Spark Standalone - A Spark application driver can be submitted to
run within the Spark Standalone cluster (see cluster deploy
mode), that is, the application driver itself runs on one of the
worker nodes. Furthermore, the Standalone cluster manager can be
instructed to supervise the driver, and relaunch it if the driver
fails either due to non-zero exit code, or due to failure of the
node running the driver. See cluster mode and supervise in the Spark
Standalone guide for more details.
YARN - Yarn supports a similar mechanism for automatically restarting an application.
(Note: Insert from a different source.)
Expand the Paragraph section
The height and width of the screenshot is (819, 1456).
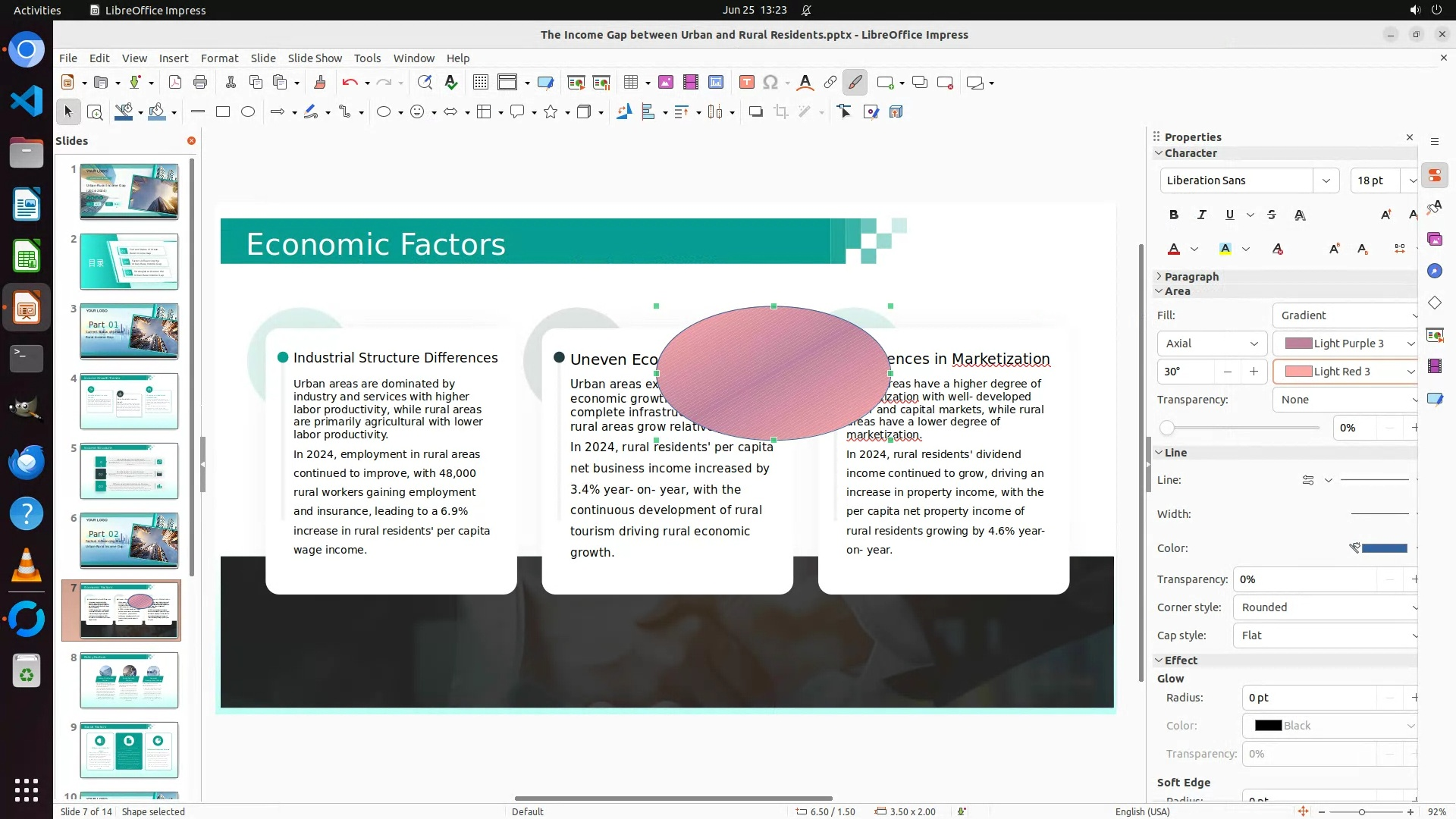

Please refer to YARN documentation for
more details.
Mesos - Marathon has been used to achieve this with Mesos.
You need to configure write ahead logs as below ,there are special instructions for S3 which you need to follow.
While using S3 (or any file system that does not support flushing) for write ahead logs, please remember to enable
spark.streaming.driver.writeAheadLog.closeFileAfterWrite
spark.streaming.receiver.writeAheadLog.closeFileAfterWrite.
See Spark Streaming Configuration for more details.
The issue looks rather Kryo Serializer issue than checkpoint corruption.
At code example (including GitHub project), Kryo Serialization is not configured.
Since it is not configured KryoException exception could not happen.
When using "write ahead logs", and restoring from a directory, all Spark config is getting from there.
At your example, createContext method does not call when starting from the checkpoint.
I assume the issue is another application were tested before with the same checkpoint directory, where Kryo Serializer where configured.
And current application fails to be restored from that checkpoint.